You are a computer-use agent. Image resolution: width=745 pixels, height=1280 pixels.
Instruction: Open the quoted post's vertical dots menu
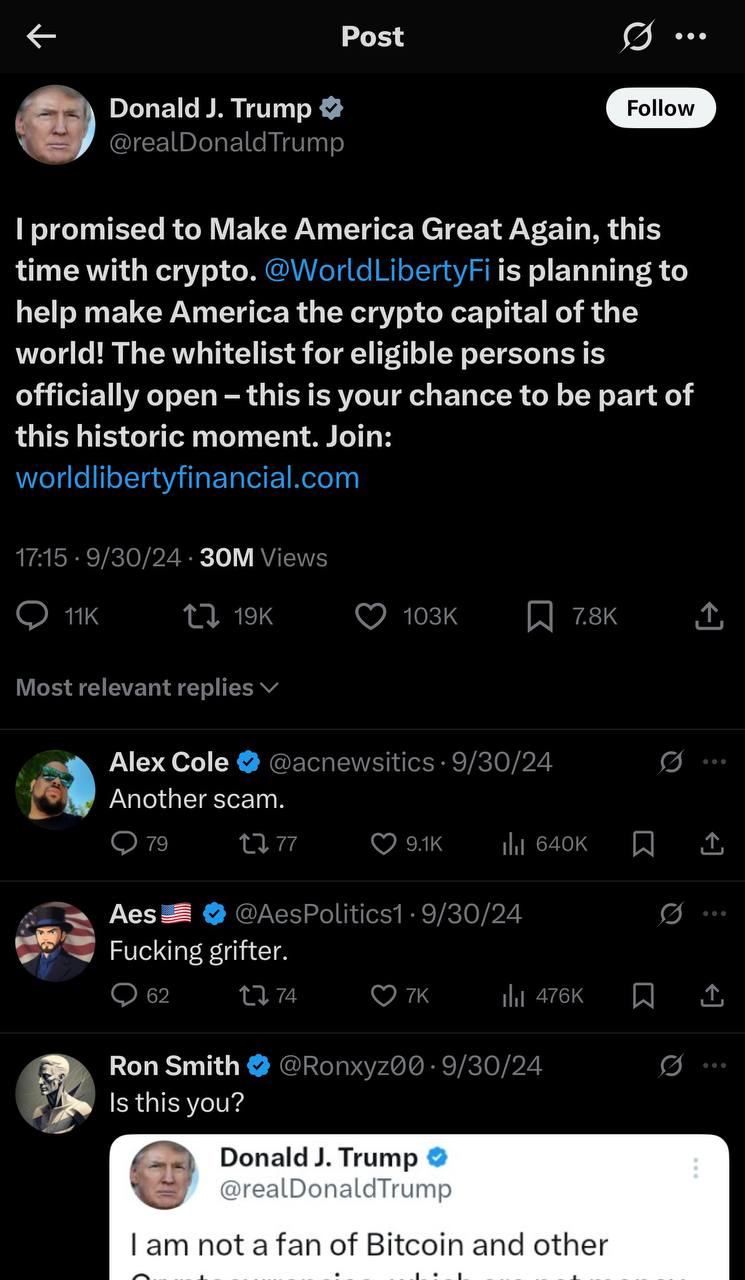tap(695, 1168)
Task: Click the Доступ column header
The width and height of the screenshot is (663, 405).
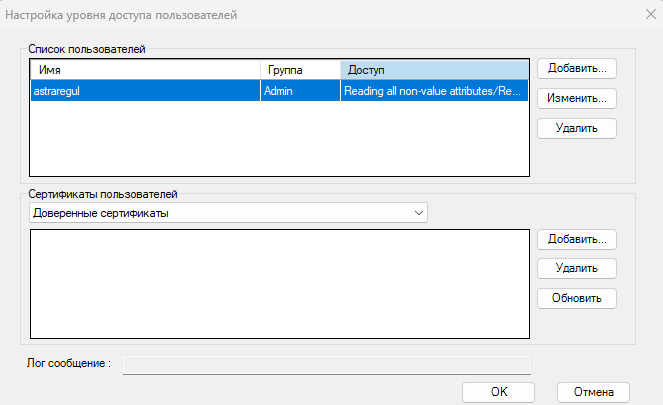Action: point(433,71)
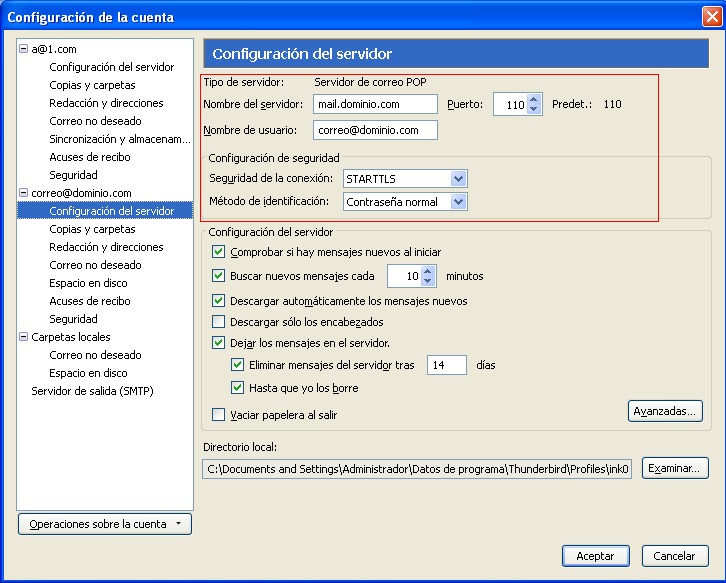Select Servidor de salida (SMTP)

[92, 391]
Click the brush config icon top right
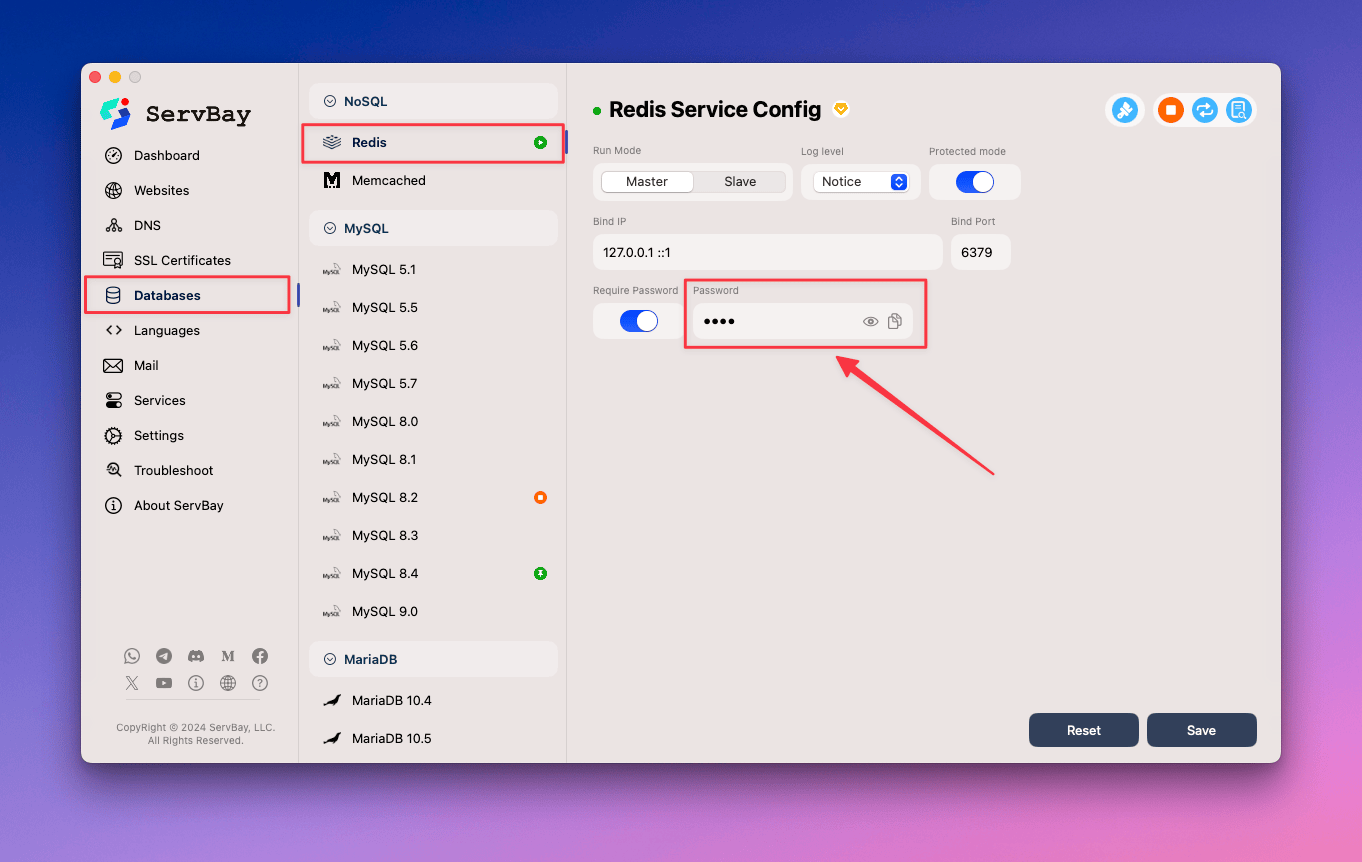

TO BE DONE -
Reproduce every line of the records above word for word, omitting the pictures from your answer.

THE REPLY -
You are a computer-use agent. Image resolution: width=745 pixels, height=1280 pixels.
Instruction: Open the quoted post's vertical dots menu
tap(695, 1168)
Task: Click the Доступ column header
The width and height of the screenshot is (663, 405).
Action: point(433,71)
Select Servidor de salida (SMTP)

[92, 391]
Click the brush config icon top right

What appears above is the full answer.